A Group Medical Visit was rendered for one hour by an Endocrinologist with ten referred patients regarding their diabetic condition.
The Endocrinologist may bill:
Fee item 78770 x 2 per patient which must be submitted separately for each patient.

Example 3

A Group Medical Visit was rendered for thirty minutes by two General Surgeons with twenty referred patients regarding endoscopic procedures.
Each General Surgeon may bill for ten patients:
Fee item 78770 x 1 per patient which must be submitted separately for each patient.

Example 4

A Group Medical Visit was rendered for thirty minutes by two Rheumatologists with seventeen referred patients regarding their arthritic condition.
The first Rheumatologist may bill for eight patients:
Fee item 78768 x 1 per patient which must be submitted separately for each patient.
The second Rheumatologist may bill for nine patients:
Fee item 78769 x 1 per patient which must be submitted separately for each patient.

Example 5

A Group Medical Visit was rendered for one hour by a Nephrologist with twelve referred patients regarding their renal condition. Three patients left the group after the first half hour and the remaining nine patients continued with the session for another half hour.

For the first half hour, the Nephrologist may bill for twelve patients:
Fee item 78772 x 1 per patient which must be submitted separately for each patient.

For the second half hour, the Nephrologist may bill for nine patients:
Fee item 78769 x 1 per patient which must be submitted separately for each patient.

Tips:


The start and end time of the Group Medical Visit must be provided in the time field on the claim submission. If the times are not provided, the claim will be refused with explanatory codes YY CF.

YY (pre-edit system refusal. See secondary explanatory code(s)) CF (time called or time service was rendered is missing or invalid)

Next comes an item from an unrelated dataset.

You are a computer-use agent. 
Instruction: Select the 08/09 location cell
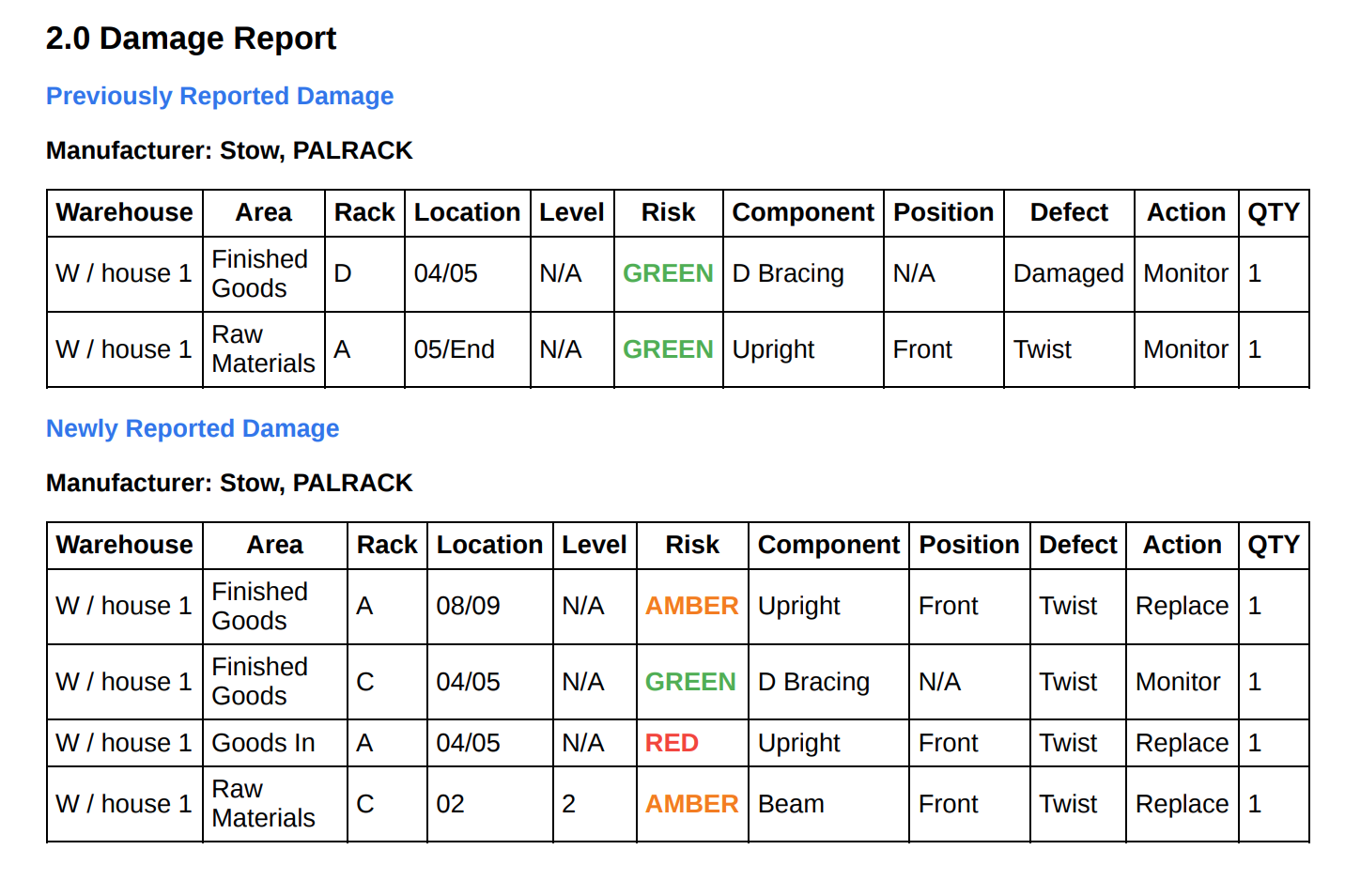[x=468, y=606]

The Group Medical Visits fees are not billable with other listings, if another service was billed by the same physician for the same date, the claim will be refused with explanatory code K3.

K3 (processed according to the description of the fee item, or the note relating to the fee item in the MSC Payment Schedule)

When a Group Medical Visit is rendered by multiple Specialists, a note record indicating the number of people in entire group, number of patients billed by billing physician, of the patients billed by the billing physician, how many were to each insurer and name of any other billing physicians.

Disclaimer: MSP Tutor is intended to provide a guide for physicians and medical office assistants in billing claims to MSP. For definitive information on fee-for-service fee item codes and amounts, consult the current MSC Payment Schedule. If a discrepancy exists between the information contained in MSP Tutor and the MSC Payment Schedule, the information in the Payment Schedule will prevail.